Can you put the records, everything from the line containing "Where should I" down to the end of the records, into a two-column CSV with the columns input and output? Use one row per item, with its text and its answer each in one quoted field and line breaks replaced by spaces, and leave the pictures out.

> **Excerpted data**:
## Start

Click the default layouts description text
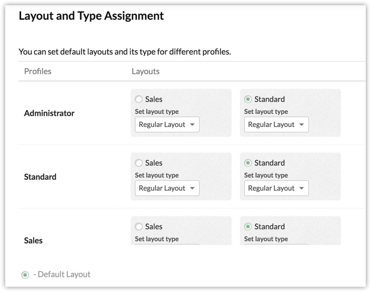The width and height of the screenshot is (371, 292). click(125, 52)
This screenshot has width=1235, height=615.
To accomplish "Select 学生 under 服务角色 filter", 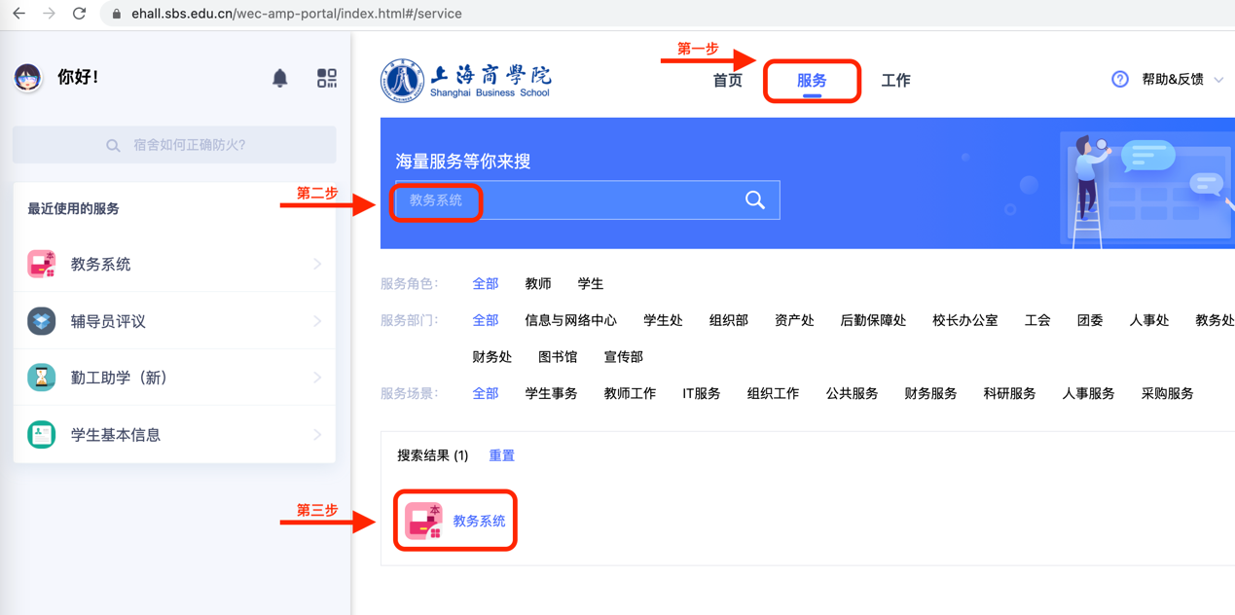I will coord(591,284).
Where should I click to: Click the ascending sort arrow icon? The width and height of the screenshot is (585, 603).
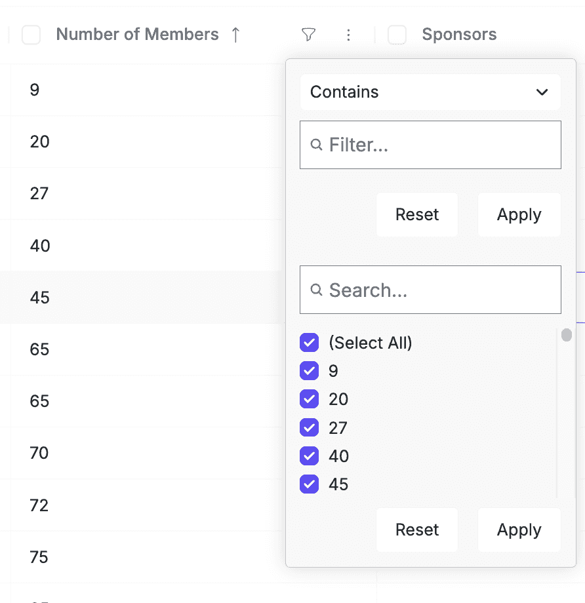tap(236, 35)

## End

> **Exercise output**:
input,output
"Where should I click to: Click the ascending sort arrow icon? The width and height of the screenshot is (585, 603).","tap(236, 35)"